Records for locating displayed items.
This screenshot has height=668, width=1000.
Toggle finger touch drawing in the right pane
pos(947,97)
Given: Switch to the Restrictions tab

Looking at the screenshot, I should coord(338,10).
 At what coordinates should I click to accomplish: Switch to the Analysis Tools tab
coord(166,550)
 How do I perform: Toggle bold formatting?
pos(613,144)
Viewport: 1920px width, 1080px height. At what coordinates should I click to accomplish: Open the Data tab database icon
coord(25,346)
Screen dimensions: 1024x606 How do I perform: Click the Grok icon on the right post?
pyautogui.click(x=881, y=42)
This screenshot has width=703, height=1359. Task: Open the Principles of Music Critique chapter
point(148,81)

WHAT IS ASKED. Turn every line of the listing above into a numbered list, leaving out the blank lines.

COMPLETED EXERCISE.
1. This screenshot has height=668, width=1000.
2. Toggle finger touch drawing in the right pane
3. pos(947,97)
4. Given: Switch to the Restrictions tab
5. Looking at the screenshot, I should coord(338,10).
6.  At what coordinates should I click to accomplish: Switch to the Analysis Tools tab
7. coord(166,550)
8.  How do I perform: Toggle bold formatting?
9. pos(613,144)
10. Viewport: 1920px width, 1080px height. At what coordinates should I click to accomplish: Open the Data tab database icon
11. coord(25,346)
12. Screen dimensions: 1024x606 How do I perform: Click the Grok icon on the right post?
13. pyautogui.click(x=881, y=42)
14. This screenshot has width=703, height=1359. Task: Open the Principles of Music Critique chapter
15. point(148,81)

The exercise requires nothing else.